Tripoli based Libyan Prime Minister, Abd Alhamid Aldabaiba, rejected any parallel paths of public spending outside the legal frameworks.
Aldabaiba was responding to the Benghazi based House of Representatives approving on 2 June a budget of LD 69 billion over 3 years (2025 to 2027) for the Libya Development and Reconstruction Fund. The Fund is controlled by the Hafter family and is exempt from any administrative and financial oversight.
Aldabaiba was speaking during a meeting at his Tripoli Cabinet Office last Monday (2 June) with several members of the High State Council, ‘‘to discuss ongoing political and economic developments, and follow up on the government’s project to extend stability, unify institutions, and protect the national economy from parallel financial tampering’’.

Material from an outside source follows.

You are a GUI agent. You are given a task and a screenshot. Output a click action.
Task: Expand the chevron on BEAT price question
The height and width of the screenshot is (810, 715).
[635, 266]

During the meeting, Aldabaiba stressed the government’s categorical rejection of any parallel paths of public spending outside the legal frameworks, warning that these practices impose huge financial burdens on the state that are spent in unreal doors, and then re-compensated through public debt, which practically means a deduction from the citizen’s pocket and an actual reduction in the value of his income.

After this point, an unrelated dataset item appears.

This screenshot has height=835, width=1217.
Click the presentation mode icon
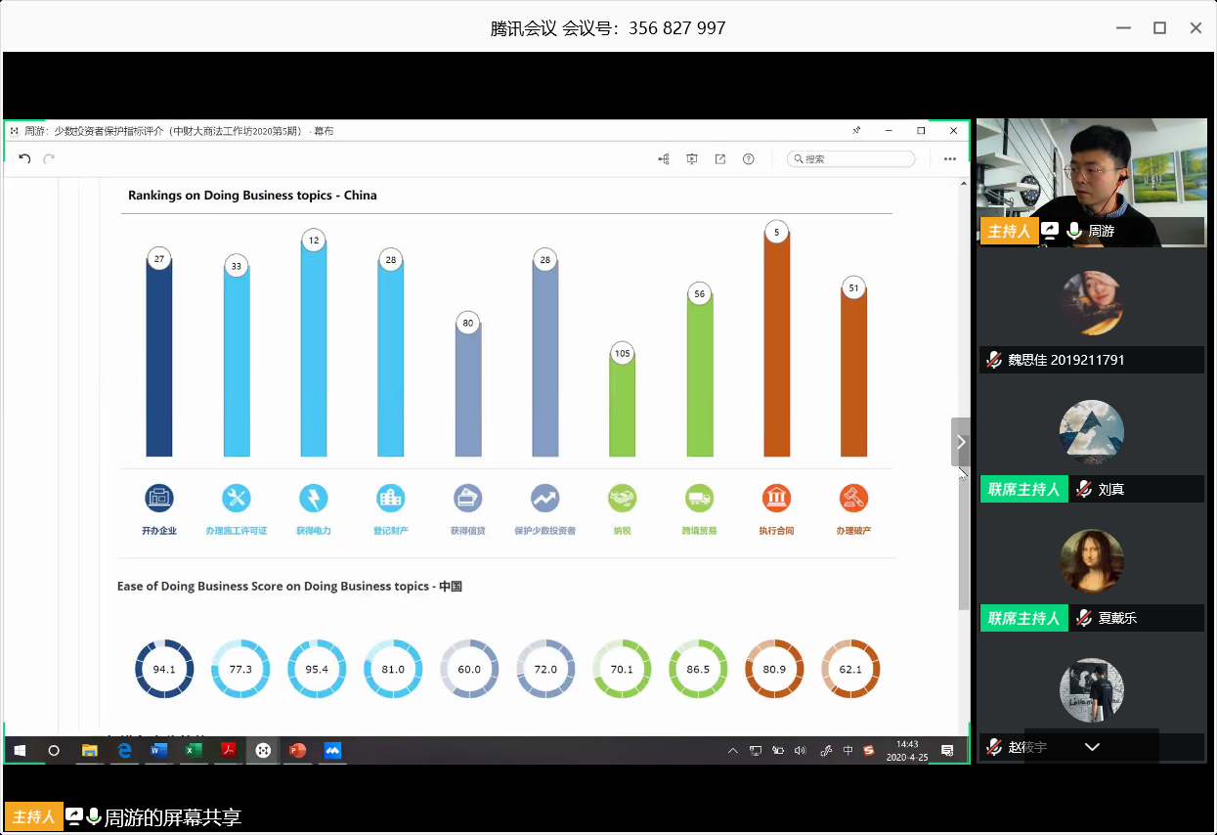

The Prime Minister stressed that the Libyan citizen will not benefit from projects implemented at double prices outside the unified financial system, saying: “What is the use of projects if they are implemented at double prices and deducted from the citizen’s pocket through the public debt?!”
In this context, Aldabaiba called on the Speaker of the House of Representatives, Ageela Saleh, to disclose the fate of more than 100 billion dinars spent outside the Public Budget during the past two years, stressing that this demand does not come only as a matter of transparency, but as a direct result of the deterioration caused by this spending in the value of the Libyan dinar, and serious repercussions on the citizen’s income and market confidence.

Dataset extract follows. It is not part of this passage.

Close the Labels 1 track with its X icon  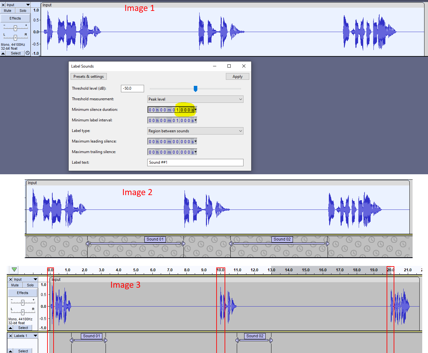pyautogui.click(x=11, y=335)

The Prime Minister also pointed out that a number of economic experts warned that the adoption of a parallel budget, despite its legal violation, would lead directly to a rise in the exchange rate of the dollar in the parallel market, as a result of the imbalance of financial confidence and increased pressure on reserves, which negatively affects the stability of the currency and the standard of living of citizens.
Aldabaiba concluded the meeting by stressing that the national and legal responsibility falls on all institutions to stop this financial haemorrhage, defend the unity of public finances, and maintain the stability of the economy and the Libyan dinar.